Mumbai: The rupee completed its worst week since February as a faltering global economic recovery and a widening budget deficit triggered a slide in local stocks.
The rupee fell to the lowest level on Friday since 15 May after Group of Eight (G-8) leaders said the recovery from the deepest recession since World War II remains too fragile for any reversal of stimulus measures. China’s exports fell for an eighth month in June as overseas demand shrank. The rupee also fell on concerns India’s widening budget deficit will erode investors’ confidence and prompt them to sell their holdings.
“We are anticipating a further flight of capital because the global economy isn’t giving any confidence to investors,” said Jayant Chiney, treasurer at Bank of India. “We see increased risk aversion in the short term and the rupee will bear the consequences.”
The rupee slumped 2.3% this week to 49.01 per dollar. The currency has dropped 2.2% this month making it Asia’s worst performer outside Japan.
Finance minister Pranab Mukherjee had said on 6 July that the budget deficit will widen to 6.8% of GDP in 2009-10, the most since 1994, as public spending is increased to combat an economic slump.

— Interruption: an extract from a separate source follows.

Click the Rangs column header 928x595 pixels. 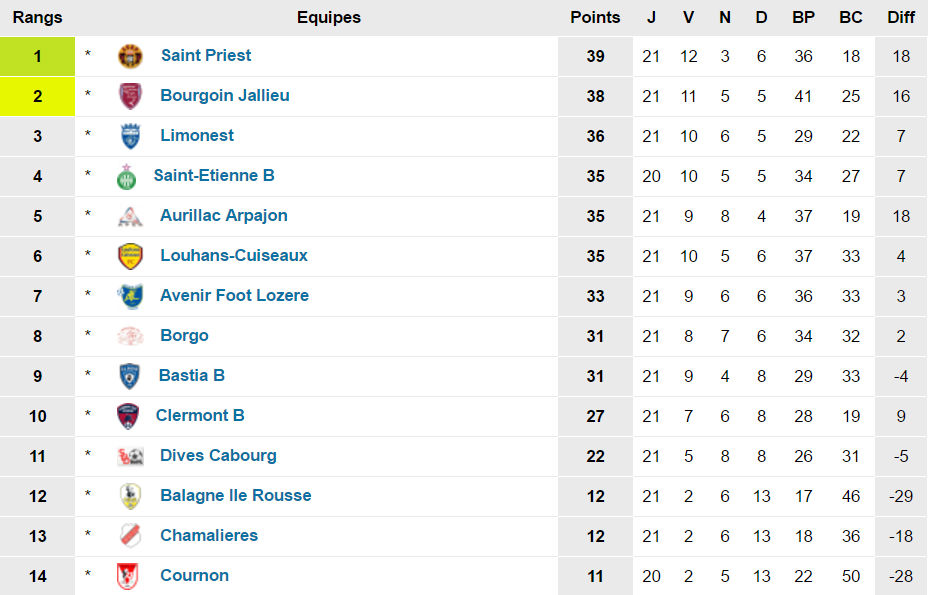coord(37,17)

The Sensex fell 9.5% this week, the most since the five-day period ended 24 October.
G-8 leaders pressed for the door to remain open to more stimulus measures as a renewed stock market drop stirred concerns that $2 trillion (Rs97.4 trillion) of funds committed so far haven’t revived global growth. The International Monetary Fund on 8 July forecast the world economy will shrink 1.4% this year.